E.6 One of the interesting issues in how an IANA Consideration
section is to be written is whether instructions to IANA should
be written in the future tense, as instructions, or whether
they should be written in the past, as if the instructions had
already been carried out.  There have been an incident or two
in the past in which the first, especially in documents
updating others, has cause IANA to erroneously conclude that
they don't need to take action.  I believe there have been a
few incidents in which the RFC Editor has failed to change
future tense to past after actions have been taken (and authors
have failed to catch the issues on AUTH48, perhaps because
nothing showed on on diffs).   The IESG should be sure that
IANA and the RFC Editor have thought through this and are in
synch and then this document should make the desired model very
clear rather than expecting readers to deduce it from context.
Note the interaction between this topic and Section 8, which,
by the way, uses the future tense in its example.

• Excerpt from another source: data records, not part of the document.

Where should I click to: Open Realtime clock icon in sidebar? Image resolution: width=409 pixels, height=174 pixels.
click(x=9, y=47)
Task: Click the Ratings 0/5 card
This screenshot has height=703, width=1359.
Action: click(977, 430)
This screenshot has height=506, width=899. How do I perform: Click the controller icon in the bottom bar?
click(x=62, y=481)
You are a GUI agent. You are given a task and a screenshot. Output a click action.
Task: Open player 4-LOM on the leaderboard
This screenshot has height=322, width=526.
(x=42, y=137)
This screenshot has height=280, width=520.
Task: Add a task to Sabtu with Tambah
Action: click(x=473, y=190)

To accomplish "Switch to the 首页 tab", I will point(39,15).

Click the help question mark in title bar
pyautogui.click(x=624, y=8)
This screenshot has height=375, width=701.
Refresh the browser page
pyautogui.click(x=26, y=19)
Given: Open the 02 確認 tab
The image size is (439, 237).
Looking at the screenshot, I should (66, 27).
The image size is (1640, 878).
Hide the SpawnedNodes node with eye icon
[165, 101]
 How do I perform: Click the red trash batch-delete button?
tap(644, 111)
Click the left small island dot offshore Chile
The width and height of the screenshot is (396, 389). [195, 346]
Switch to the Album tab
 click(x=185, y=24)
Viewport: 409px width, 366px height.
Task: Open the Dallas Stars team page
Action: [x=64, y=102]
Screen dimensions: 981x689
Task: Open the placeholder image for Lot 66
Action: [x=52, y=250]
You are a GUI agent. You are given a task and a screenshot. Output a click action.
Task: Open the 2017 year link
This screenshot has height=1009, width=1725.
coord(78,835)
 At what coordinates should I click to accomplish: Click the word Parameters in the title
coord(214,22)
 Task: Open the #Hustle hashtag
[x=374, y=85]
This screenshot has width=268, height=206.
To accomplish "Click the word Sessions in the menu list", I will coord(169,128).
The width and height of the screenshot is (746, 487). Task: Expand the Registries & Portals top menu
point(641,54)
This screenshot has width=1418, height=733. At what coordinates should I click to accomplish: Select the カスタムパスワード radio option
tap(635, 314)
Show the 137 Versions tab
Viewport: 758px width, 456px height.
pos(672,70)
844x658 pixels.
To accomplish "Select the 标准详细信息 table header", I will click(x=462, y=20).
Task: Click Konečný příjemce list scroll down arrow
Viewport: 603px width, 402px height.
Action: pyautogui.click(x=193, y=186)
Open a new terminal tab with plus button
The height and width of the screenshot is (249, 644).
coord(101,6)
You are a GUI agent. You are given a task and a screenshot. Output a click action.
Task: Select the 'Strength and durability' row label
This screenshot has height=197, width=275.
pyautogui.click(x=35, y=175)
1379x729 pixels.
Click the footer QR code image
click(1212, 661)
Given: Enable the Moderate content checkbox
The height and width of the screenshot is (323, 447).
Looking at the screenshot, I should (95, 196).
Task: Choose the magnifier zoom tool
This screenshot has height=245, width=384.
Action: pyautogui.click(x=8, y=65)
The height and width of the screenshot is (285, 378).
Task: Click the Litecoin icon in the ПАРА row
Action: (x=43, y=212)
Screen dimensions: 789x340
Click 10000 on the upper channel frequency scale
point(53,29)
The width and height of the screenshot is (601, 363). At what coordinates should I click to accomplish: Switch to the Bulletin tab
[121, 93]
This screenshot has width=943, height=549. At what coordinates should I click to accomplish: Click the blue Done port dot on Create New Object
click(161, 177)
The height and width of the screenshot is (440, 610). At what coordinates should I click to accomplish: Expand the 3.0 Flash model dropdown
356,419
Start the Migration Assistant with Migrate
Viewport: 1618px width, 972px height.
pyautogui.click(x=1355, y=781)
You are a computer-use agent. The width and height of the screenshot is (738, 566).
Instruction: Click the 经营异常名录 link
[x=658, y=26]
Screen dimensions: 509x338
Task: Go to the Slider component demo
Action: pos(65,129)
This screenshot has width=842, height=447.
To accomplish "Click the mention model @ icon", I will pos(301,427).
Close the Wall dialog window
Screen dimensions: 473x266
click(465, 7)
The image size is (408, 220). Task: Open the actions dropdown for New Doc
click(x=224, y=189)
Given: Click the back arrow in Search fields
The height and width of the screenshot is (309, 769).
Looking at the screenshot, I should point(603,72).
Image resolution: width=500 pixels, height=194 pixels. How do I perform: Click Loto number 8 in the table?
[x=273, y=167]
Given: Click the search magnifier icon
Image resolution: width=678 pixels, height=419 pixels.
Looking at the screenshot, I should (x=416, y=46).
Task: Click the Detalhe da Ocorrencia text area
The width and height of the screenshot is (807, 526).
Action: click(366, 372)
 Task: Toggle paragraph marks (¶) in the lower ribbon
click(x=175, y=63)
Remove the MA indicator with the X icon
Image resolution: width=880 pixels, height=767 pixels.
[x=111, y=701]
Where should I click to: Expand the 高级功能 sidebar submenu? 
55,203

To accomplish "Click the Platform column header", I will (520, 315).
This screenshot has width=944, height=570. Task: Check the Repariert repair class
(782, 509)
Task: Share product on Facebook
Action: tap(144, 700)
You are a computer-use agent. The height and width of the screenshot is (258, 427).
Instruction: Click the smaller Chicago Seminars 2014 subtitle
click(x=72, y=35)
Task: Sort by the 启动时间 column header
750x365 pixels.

E.7 Section 6, last sentence, should probably be expanded to
include other IETF actions, including the "IESG Approval" model
when RFCs are not involved.

E.8 This draft cites RFC 2119 but is inconsistent in the
extreme about whether terms like "SHOULD" and "MUST" are
capitalized, including in some cases that are clearly normative
requirements.  The various cases (sic) should be carefully
examined, rationalized, and made consistent prior to
publication.


   -------------
Notes:

[1} I share the concern of Eliot and others that, if we impose
more requirements on various elements of the process,
especially the Experts needed for Expert Review, volunteers may
become harder to find.  However, especially in the current
politically-charged environment, claims of capricious behavior
or favoritism of organizations that provide significant support
of the IETF can be incredibly damaging.  The defense against
such claims is careful, open, and well-documented decisions.